As he draws the border of the East and the West not according to Bennigsenian “civilizational” lines, but the gradual distribution of technology and the means of production throughout history, he identifies “‘black’ and ‘yellow’ continents” (528) as loci of upheaval. The toilers of the East rise up against their European masters, who control international communications and military strategies. Echoing V. I. Lenin’s theory of imperialism (1916), Sultan-Galiev’s “Eastern strategy” suggests that Europe’s parasitic upper-strata proletarians (or “labor aristocrats”) also benefit from an extractivist world system. Foreshadowing Andre Gunder Frank’s tracing of the origins of world economic systems to precapitalist trades and production in the East (1990), Sultan-Galiev cites the Turko-Mongols as belonging to the same genealogy of socialism.

The revolution does not have to start with the European proletariat, insists Sultan-Galiev. In fact, colonized peoples lead the reclamation of the means of production from Western finance capital because their underdevelopment is not only maintained, but also reinforced by the West’s extractions.

The existence and development of the modern material culture of the peoples of the West is based not only on the preservation of slave-owning and bonded relations to the peoples of the East. But it is also based on the delay of the development of the domestic productive forces of the latter and the suppression of the growth of their material culture.

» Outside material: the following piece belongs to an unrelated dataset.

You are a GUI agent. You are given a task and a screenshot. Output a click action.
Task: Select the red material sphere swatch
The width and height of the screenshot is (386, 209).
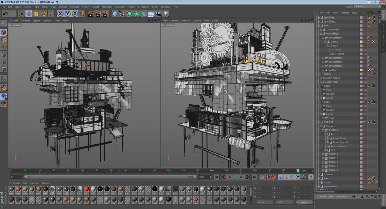pos(86,189)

In what he calls a dynamic analysis of world-system dependency, Sultan-Galiev fundamentally deconstructs the nation as a unit of study, since the ontology of Western nations rests precisely on an economic basis of national “others.” Sultan-Galiev is thus able to explain the aggressive policies the West imposed on Asian and African countries when it came to raw materials as a means to lower production costs abroad and win anarchical capitalist market competitions at home. These ideas naturally lead to his conviction that the realization of a truly communist society must start not in Europe, but in Asia. Geography matters, not because of local bourgeois nationalism in Asia (in an “Easternization” of socialism, to borrow Bennigsen’s term), but because of the class component that underlies the world system itself.